Many criminal defense attorneys are quite dogmatic with their directions to clients in the event the police stop their vehicle, attempt to detain them, or visit their residence.   There are many reasons for this advice.  For example, over 90% of all searches are authorized by the consent of the defendant.  That means the police were only allowed to search because the defendant said they could.  While I do not advocate a complete refusal to speak to the police, a savvy client will know when it is time to cease conversations with police officers.  This decision depends on many factors.  If you are officially arrested and on your way to being booked, simply cease conversations with the police and assert your right to have an attorney present.  On the other side of the spectrum, if police have a reasonable suspicion (which is defined broadly) of what an individual is doing, they may request identification.  This is not considered an arrest by itself, but if you are walking and the police use their cars to block you in this case be considered an arrest.  The difference between you serving jail time or not can be determined by something as seemingly trivial as when exactly you were placed under arrest.  All of the details of the arrest are important to the diligent criminal defense attorney.    Remember to always try and show respect for people, unless they give you no options to continue doing so.  Also, never lie to the police officers, instead cease speaking.

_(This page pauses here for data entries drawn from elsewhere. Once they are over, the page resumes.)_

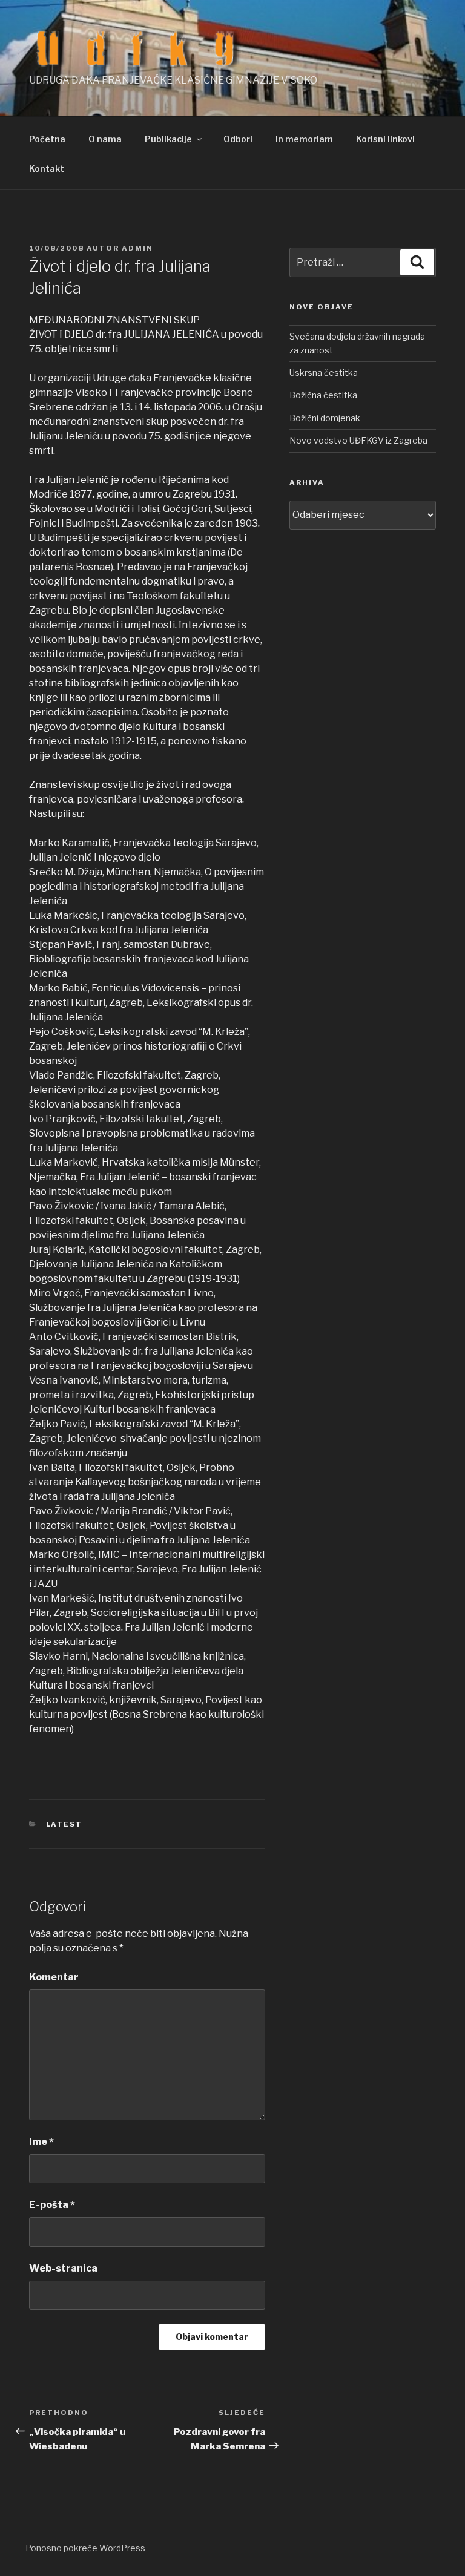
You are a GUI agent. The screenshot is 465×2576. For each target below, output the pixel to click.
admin (137, 248)
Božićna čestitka (323, 395)
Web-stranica (63, 2268)
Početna (47, 139)
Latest (64, 1824)
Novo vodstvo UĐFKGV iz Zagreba (358, 440)
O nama (105, 139)
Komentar (54, 1977)
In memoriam (304, 139)
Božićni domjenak (324, 418)
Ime (41, 2141)
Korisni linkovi (385, 139)
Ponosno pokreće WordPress (85, 2548)
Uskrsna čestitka (323, 372)
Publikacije (168, 139)
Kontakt (46, 168)
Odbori (237, 139)
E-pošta (52, 2204)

Note that whether you are actually guilty or innocent is irrelevant as far as the above advice is concerned.   The police have a job of putting holes in your story, and even if you are telling the truth you may say something that contradicts someone else who is lying and makes you look guilty.   There are many other reasons why even innocent people should cease conversations with the police once arrested, despite what the officers may say.  Think of it like this, whatever you say can and will be held against you, but it will absolutely not help you.

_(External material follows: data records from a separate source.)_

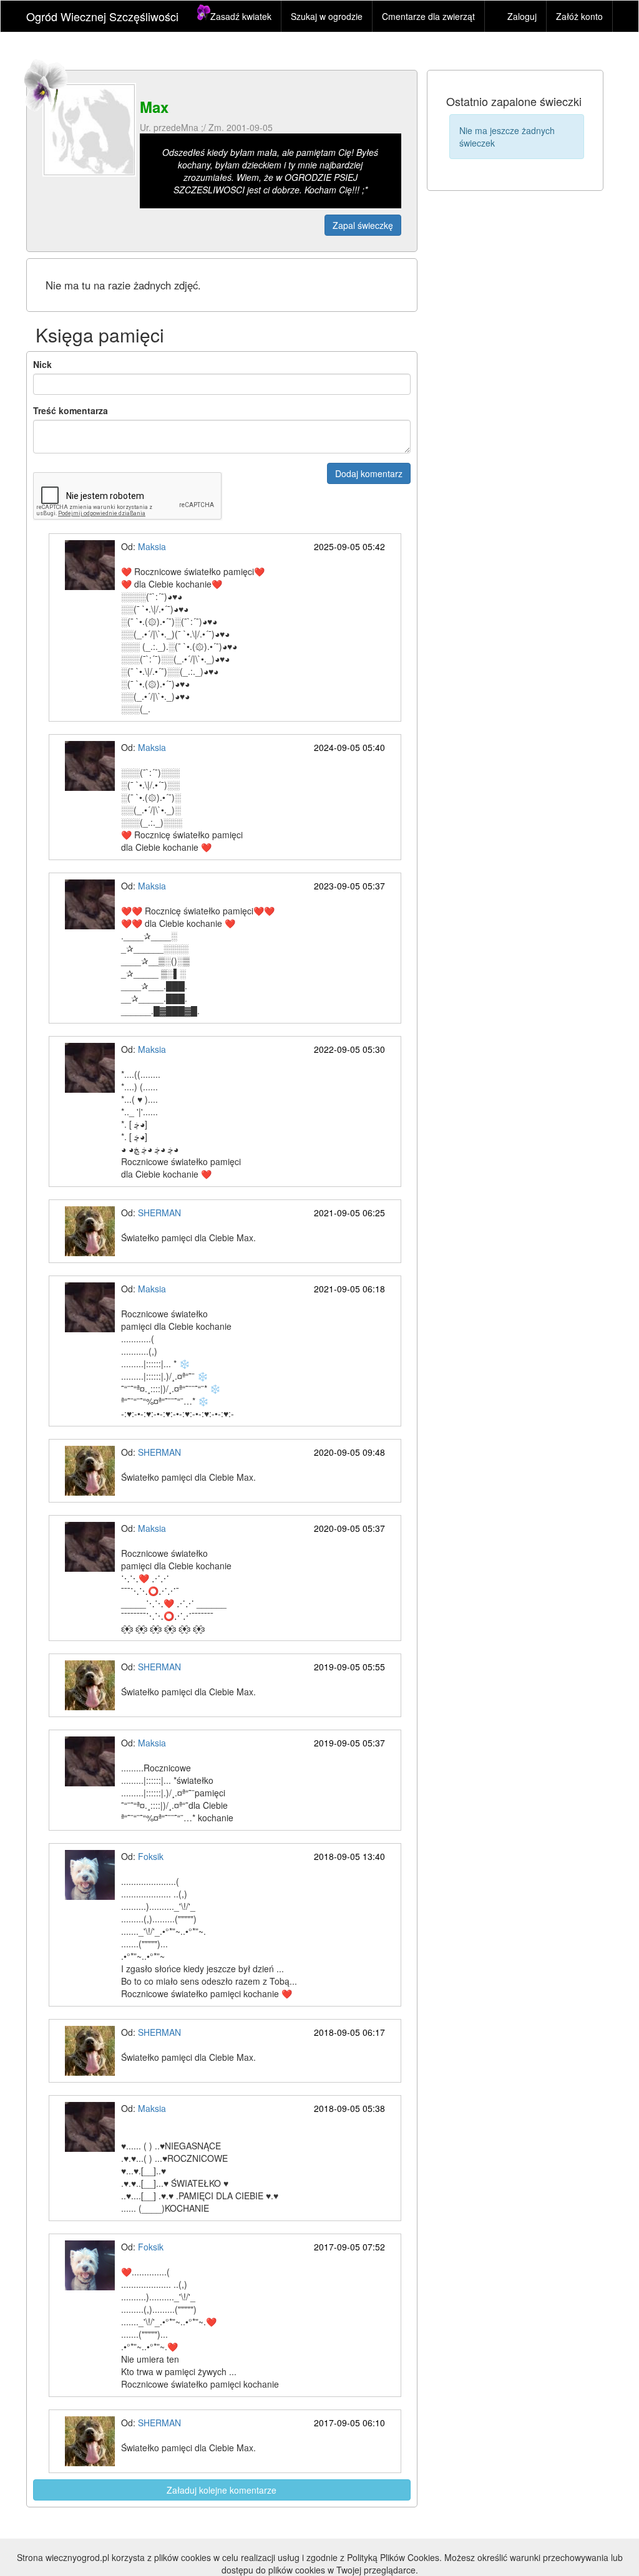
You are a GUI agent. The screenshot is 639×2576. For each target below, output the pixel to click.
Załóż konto (579, 16)
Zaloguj (522, 16)
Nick (42, 364)
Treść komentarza (70, 410)
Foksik (150, 1856)
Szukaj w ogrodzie (327, 16)
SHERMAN (159, 1212)
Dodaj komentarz (368, 473)
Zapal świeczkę (363, 225)
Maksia (152, 546)
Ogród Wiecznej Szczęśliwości (102, 16)
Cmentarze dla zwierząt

Brief Explanation of the AR Court System

The practice of criminal defense is unique in Arkansas.  If you are charged with a misdemeanor without any felonies, you first go to the district court.  The district court is not a typical court.  For example, there is no written record.

If the prosecutor does not offer an acceptable plea in district court, you can still bring the case before the judge in district court.  However, most attorneys move the case up to circuit court if an acceptable plea is not offered in district court.  If you have a felony, you automatically start in circuit court.  Circuit court is a typical court, and a written record of all motions and pleadings is kept.  The circuit court has less traffic than district court.  The cases in circuit court are typically more serious.

A circuit court holding can be appealed at the court of appeals.  Typically, the agreement between the client and the attorney will specifically exclude appeals.  If your case is not successful in circuit court, you will need to consider whether you can justify the cost of an appeal or, alternatively, qualify as an indigent for appeals purposes.